Greek Pasta Salad
“Life is a combination of magic and pasta.” –By Federico Fellini
A light lunch for two ladies generally calls for some kind of salad, home made iced tea and a sinful garlic toast to make up for the lack of calories! This is a regular kind of meal I like to have at my Mum’s.
Cheese is my personal favourite, with feta crumbs obviously tasting the best in this recipe. However, feel free to use any kind of cheese that you like. I left it out this time, as I served the salad with a slice of garlic toast in olive oil.
Iced tea, my personal favourite drink, was freshly brewed at home… with an added special ingredient.
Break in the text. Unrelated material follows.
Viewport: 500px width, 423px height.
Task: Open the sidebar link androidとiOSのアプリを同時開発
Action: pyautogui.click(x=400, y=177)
More on that in the next post!
- 1 cup boiled pasta (elbow or penne)
- 2 tomatoes chopped into medium pieces
- ½ onion, chopped into medium pieces
- ¼ cucumber, chopped into medium pieces
- A handful of well washed fresh mint leaves
- ¼ cup crumbled feta cheese (optional)
- 3 tbsp black or green olives, sliced
- ¼ cup chopped walnuts
- 2 cloves garlic minced
- 3 tbsp extra virgin olive oil
- 1 lemon squeezed
- Dried mint leaves
- Oregano flakes
- 1 tsp whole grain mustard
- Salt + pepper to taste
- 2 whole-wheat sliced bread
- 1 tbsp. olive oil
- 3 cloves of garlic minced
- herbs of your choice
- salt + pepper to taste
- Boil the pasta beforehand to al dente.
- Let cool while you chop the remaining ingredients.
- Stir all the salad ingredients together and refrigerate.
- Combine all the ingredients together and pour into the salad a few minutes before serving.
- Toast your bread to crisp.
- Meanwhile mix the garlic, herbs, salt and pepper into the olive oil.
- Generously brush the garlic oil onto the toast and cut into long strips to serve.
- Make the dressing beforehand so that the garlic infuses really well into the olive oil. You can also make a bigger batch and store in an airtight bottle in the refrigerator; keeps well for a few weeks.